Les professeurs de sport bretons, réunis à Saint-Brieuc (Côtes-d’Armor) les 25 et 26 juin 2026, ont exprimé leur inquiétude face à la recrudescence des noyades, selon Ouest France à la une. Cette rencontre a été l'occasion pour une vingtaine d’enseignants, membres du Snep-FSU, de dénoncer le manque de piscines et de moyens pour enseigner le savoir-nager de manière efficace.
Ce qu'il faut retenir
- Les profs de sport bretons dénoncent le manque de piscines et de moyens pour enseigner le savoir-nager.
- Ils estiment que cela contribue à l'augmentation des noyades.
- Une vingtaine d’enseignants ont participé à cette action symbolique.
Contexte et revendications
Dans le cadre d’une action nationale visant à attirer l'attention sur cette question, les enseignants ont choisi de se présenter en maillots, bonnets de bain et lunettes de plongée. Cette initiative visait à souligner l'importance de disposer de conditions adéquates pour enseigner la natation et ainsi prévenir les accidents de noyade. Les professeurs de sport bretons estiment que « il y a trop de noyades » et que cela est en partie dû au manque de structures adaptées pour l'enseignement de la natation.
Cette situation est particulièrement préoccupante dans un contexte où la canicule et les périodes de chaleur extrême encouragent les personnes à chercher des activités aquatiques pour se rafraîchir, augmentant ainsi les risques de noyade pour ceux qui ne savent pas nager.
Impact et conséquences
Les conséquences du manque d'investissement dans l'enseignement du savoir-nager sont multiples. Outre le risque accru de noyades, les enfants et les adultes qui ne savent pas nager se voient privés d'une activité physique et de loisirs essentielle à leur bien-être et à leur santé. Les professeurs de sport bretons soulignent donc la nécessité d'un plan national pour améliorer l'enseignement de la natation et doter les écoles et les communautés de piscines et d'équipements adaptés.

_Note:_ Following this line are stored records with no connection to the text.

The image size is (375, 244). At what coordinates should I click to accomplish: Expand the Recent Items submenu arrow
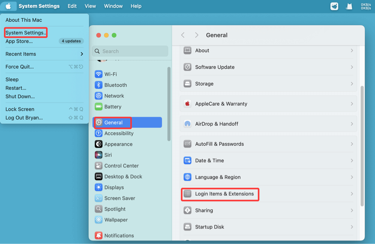coord(82,54)
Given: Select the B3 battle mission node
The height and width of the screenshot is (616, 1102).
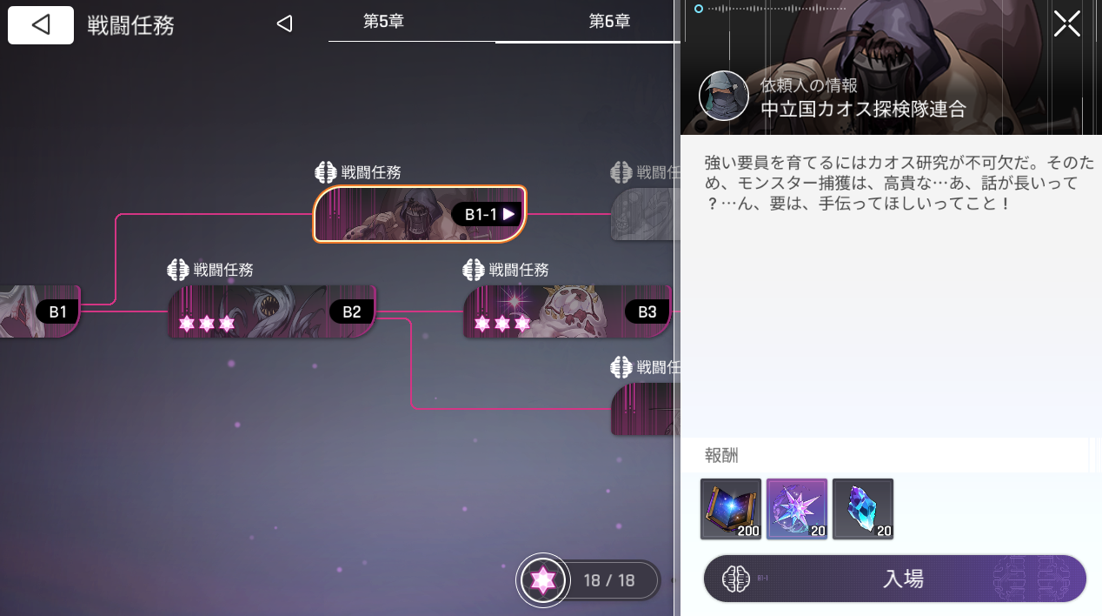Looking at the screenshot, I should click(x=568, y=311).
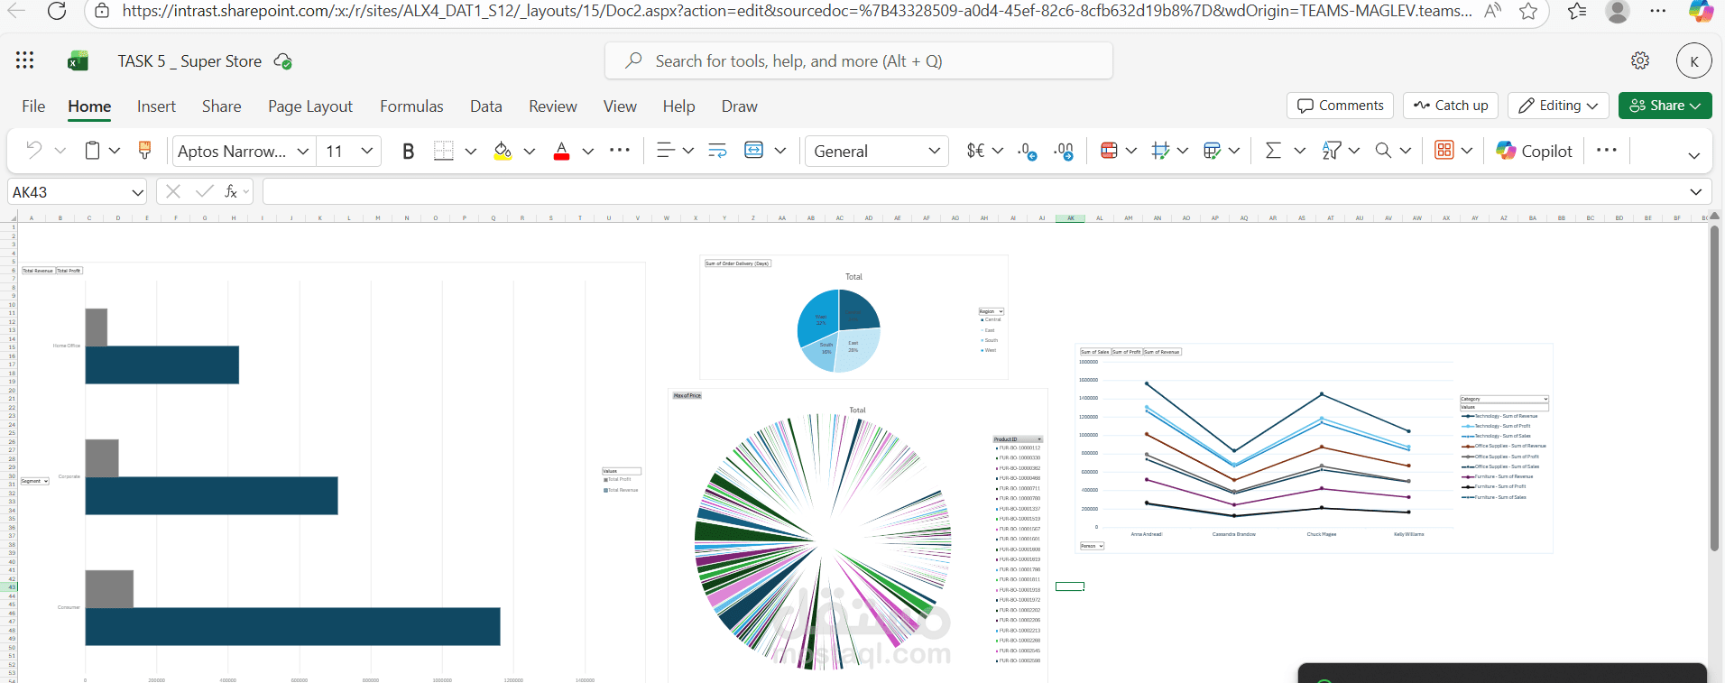Click the Find magnifier icon in ribbon
Viewport: 1725px width, 683px height.
point(1383,151)
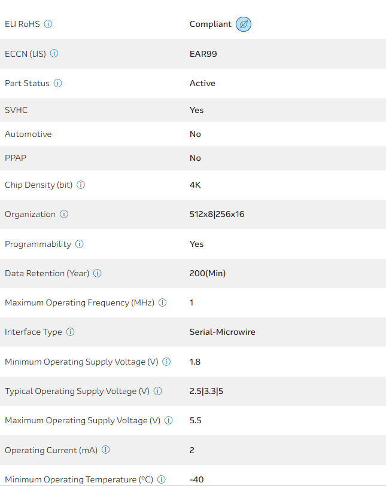Show info for Maximum Operating Supply Voltage
The image size is (386, 486).
pos(169,420)
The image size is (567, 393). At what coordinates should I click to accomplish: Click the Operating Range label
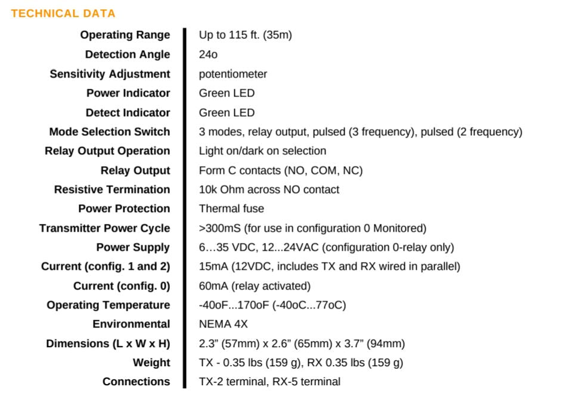(125, 35)
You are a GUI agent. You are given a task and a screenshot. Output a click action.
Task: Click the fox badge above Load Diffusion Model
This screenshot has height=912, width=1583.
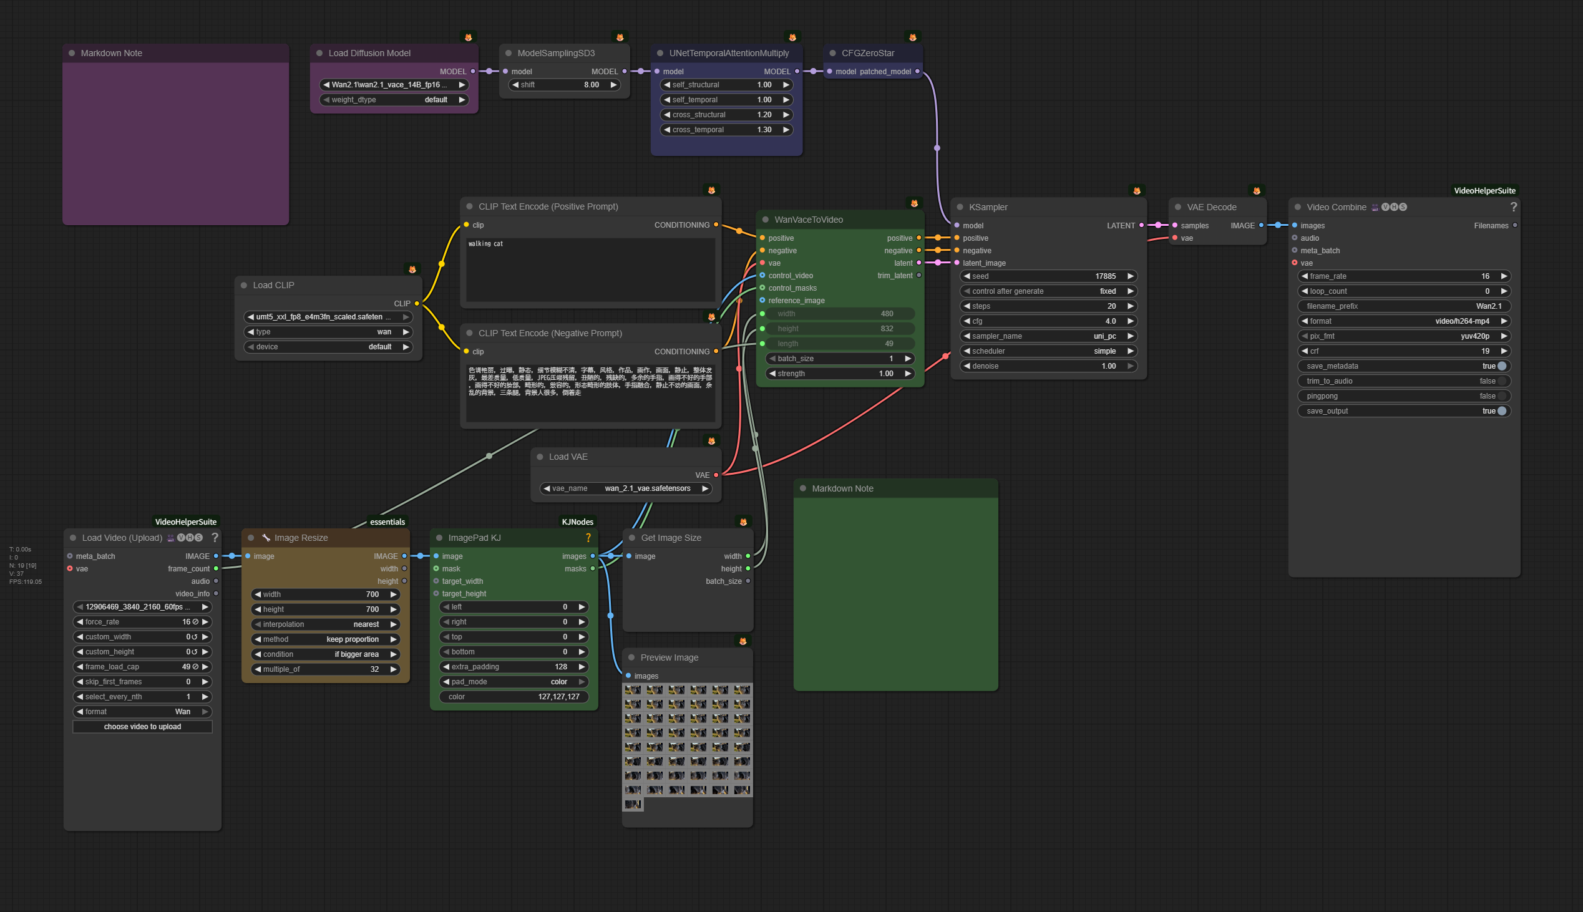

Cette démarche s'inscrit dans une volonté plus large de promouvoir l'éducation physique et sportive comme un élément clé de la formation des jeunes et de la santé publique. En mettant l'accent sur la nécessité de « véritables moyens » pour enseigner la natation, les professeurs de sport bretons appellent à une action concrète et immédiate pour faire face à ce problème.
En conclusion, l'appel lancé par les professeurs de sport bretons pour un plan du savoir-nager et pour des moyens supplémentaires souligne une problématique cruciale pour la sécurité et la santé des citoyens, en particulier des enfants et des jeunes. Il reste à voir comment les autorités répondront à ces revendications et quels seront les prochains pas pour améliorer l'enseignement de la natation en Bretagne et au-delà.